- Activity -
The exact lines from the start of the material below through the line holding "This screenshot has width=198, height=153." are the answer; return those, pictures excluded.

** Data to process follows **

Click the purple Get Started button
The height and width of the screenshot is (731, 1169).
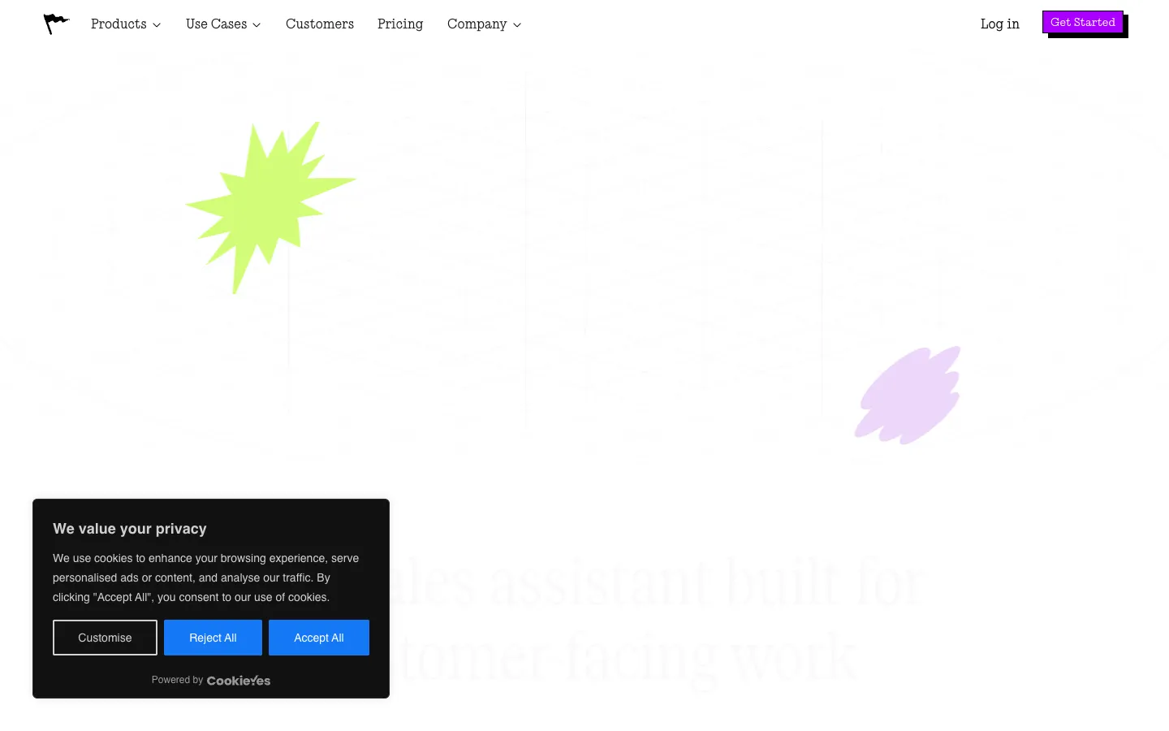click(1083, 22)
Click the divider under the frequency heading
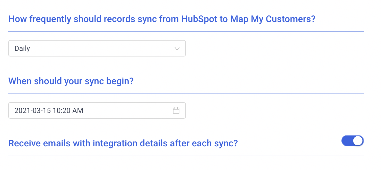Image resolution: width=381 pixels, height=170 pixels. tap(186, 32)
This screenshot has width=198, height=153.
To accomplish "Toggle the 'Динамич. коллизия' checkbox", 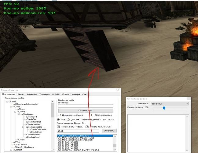I will point(60,115).
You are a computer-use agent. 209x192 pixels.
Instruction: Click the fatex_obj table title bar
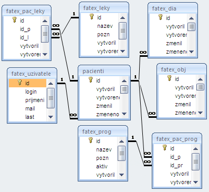point(182,69)
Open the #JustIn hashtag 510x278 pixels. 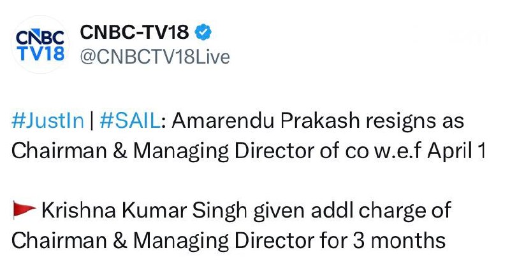[x=47, y=122]
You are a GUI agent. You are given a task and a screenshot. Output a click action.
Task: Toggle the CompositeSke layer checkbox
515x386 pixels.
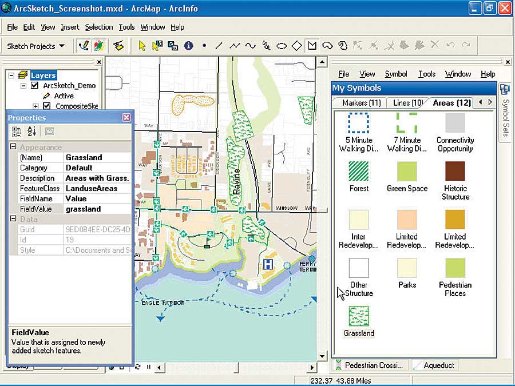(47, 106)
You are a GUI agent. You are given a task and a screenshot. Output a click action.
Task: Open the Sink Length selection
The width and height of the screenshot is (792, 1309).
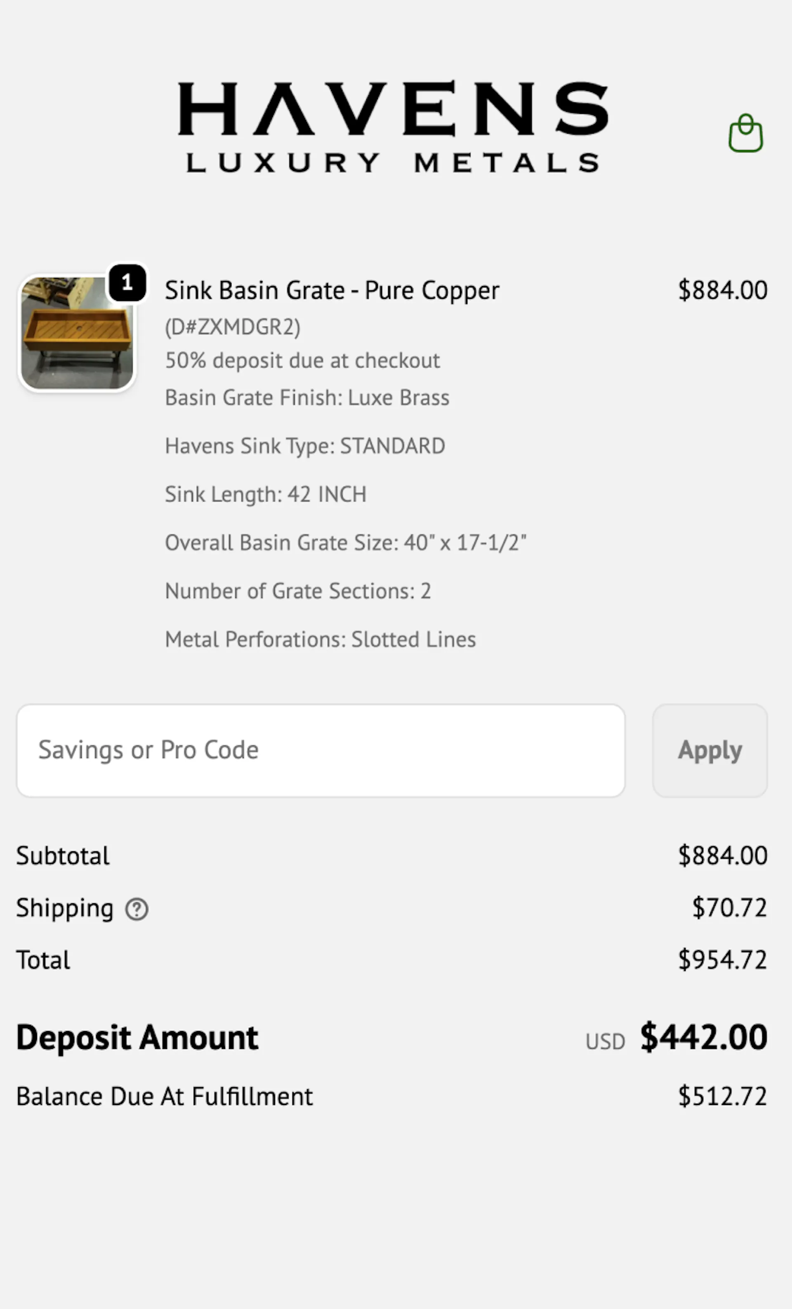click(266, 494)
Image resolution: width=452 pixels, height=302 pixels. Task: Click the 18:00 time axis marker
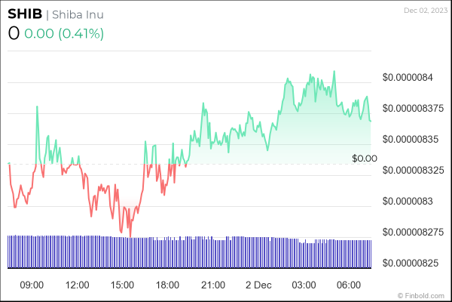click(x=167, y=285)
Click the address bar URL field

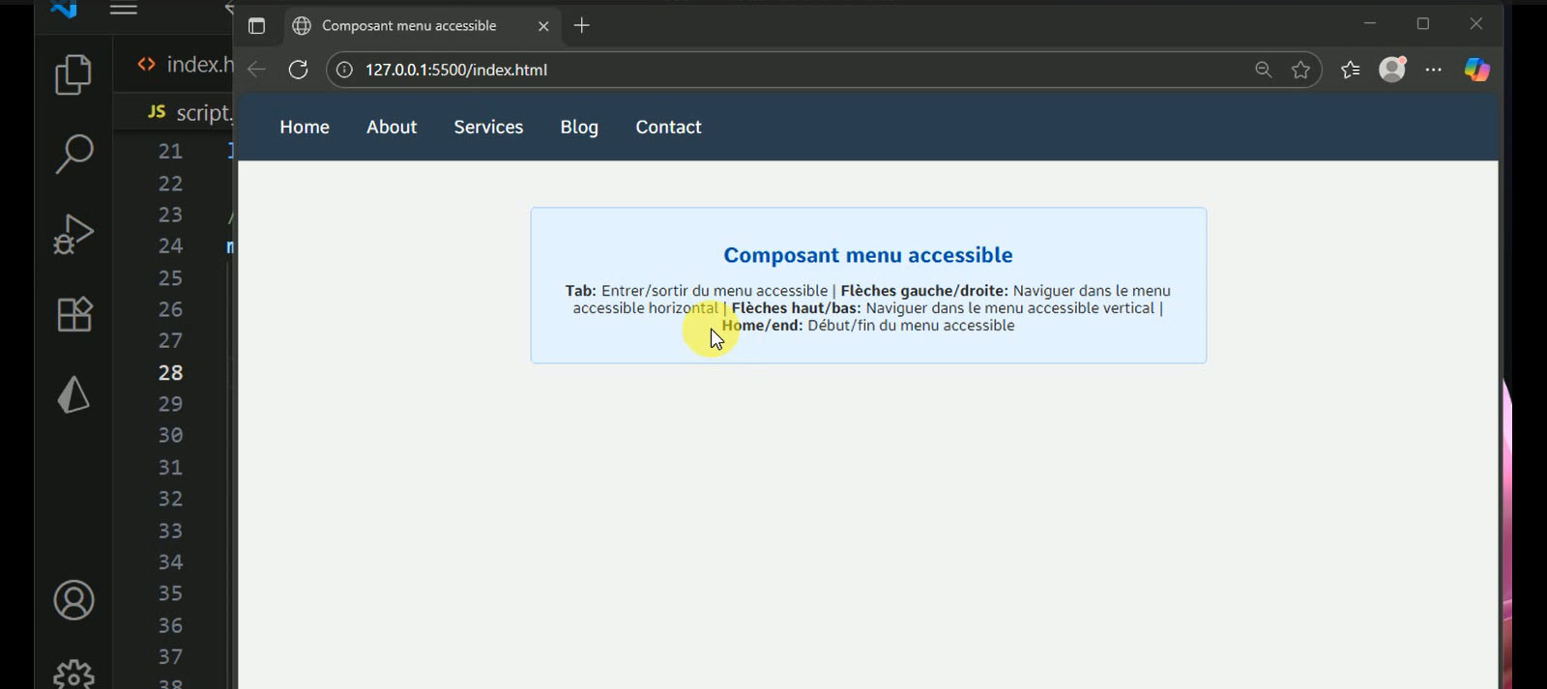(x=774, y=70)
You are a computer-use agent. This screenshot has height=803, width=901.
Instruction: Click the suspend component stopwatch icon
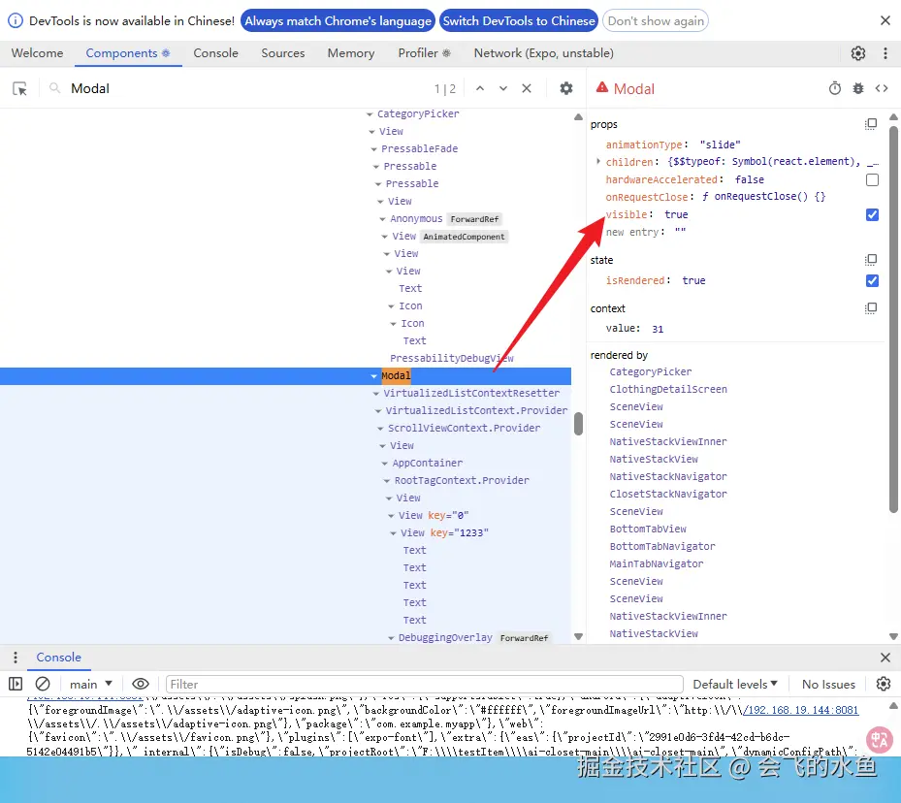pyautogui.click(x=835, y=88)
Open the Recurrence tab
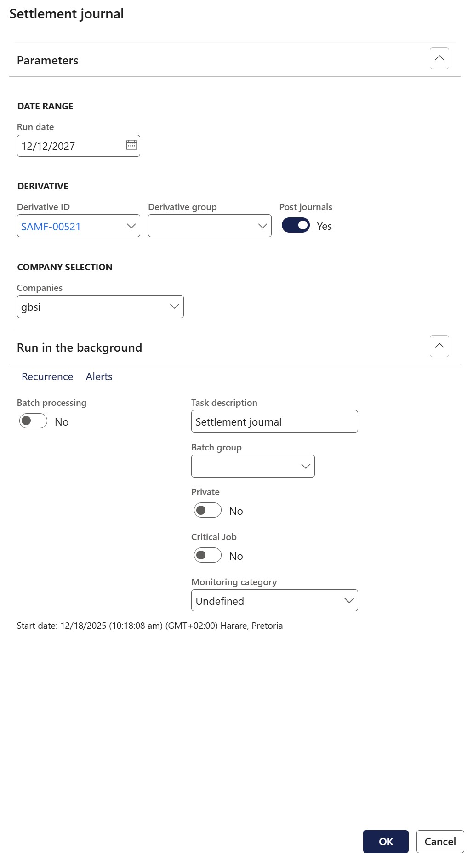The image size is (467, 854). [47, 376]
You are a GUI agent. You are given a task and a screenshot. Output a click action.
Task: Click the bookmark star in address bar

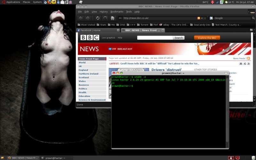click(202, 18)
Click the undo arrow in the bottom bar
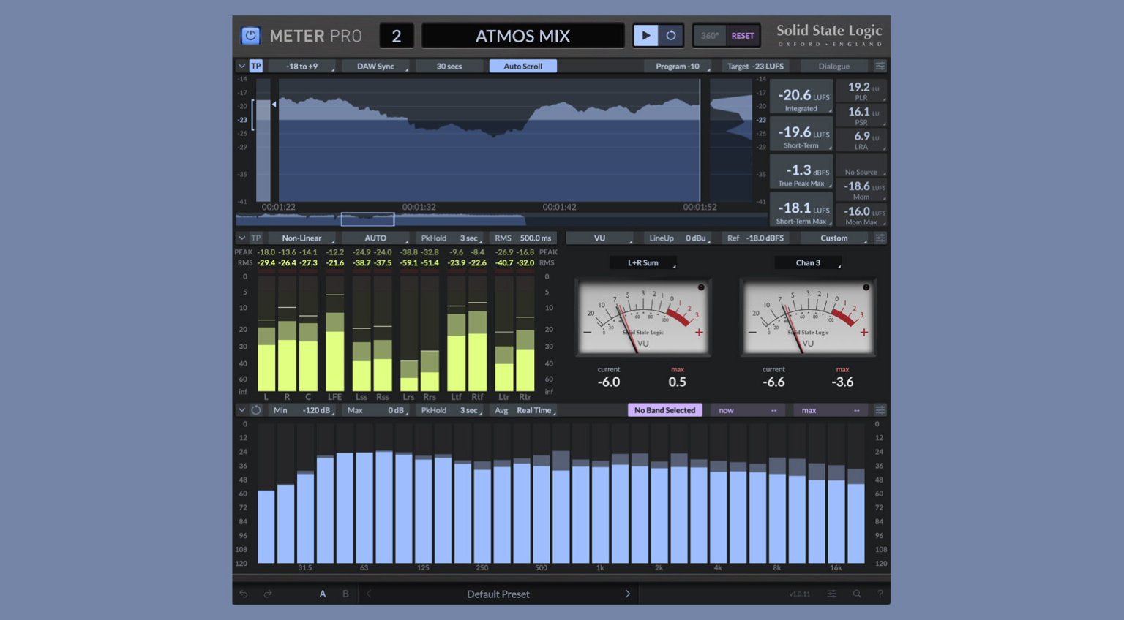Viewport: 1124px width, 620px height. point(244,594)
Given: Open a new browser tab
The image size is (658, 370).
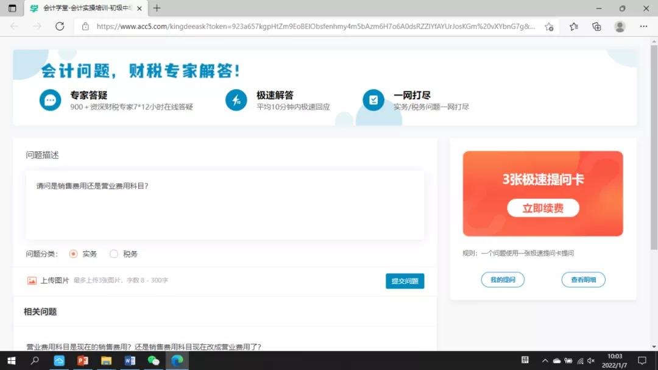Looking at the screenshot, I should [x=157, y=9].
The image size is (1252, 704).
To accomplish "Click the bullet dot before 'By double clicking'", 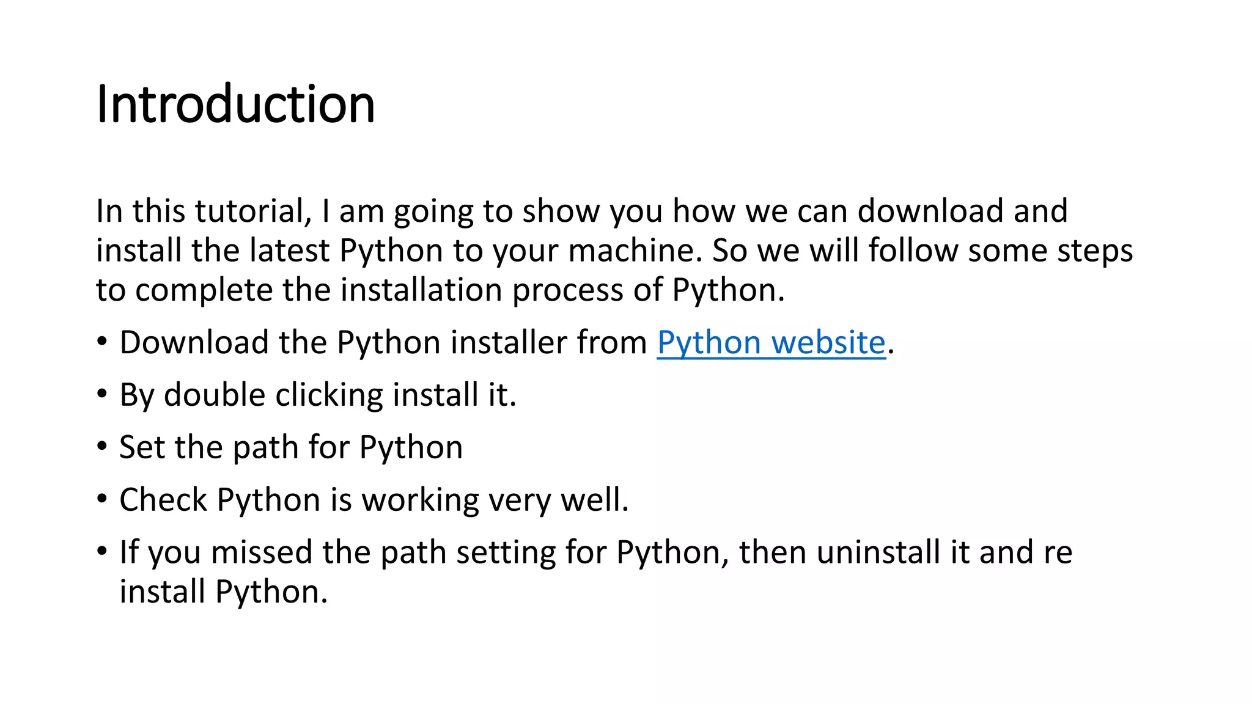I will pos(102,394).
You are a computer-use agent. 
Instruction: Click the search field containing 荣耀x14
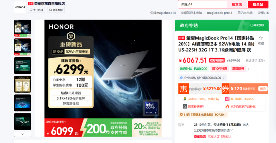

** End of Data to process **

- Exercise output -
Click the purple Get Started button
The height and width of the screenshot is (731, 1169).
click(1083, 22)
Click the divider under the frequency heading
Image resolution: width=381 pixels, height=170 pixels. tap(186, 32)
This screenshot has width=198, height=153.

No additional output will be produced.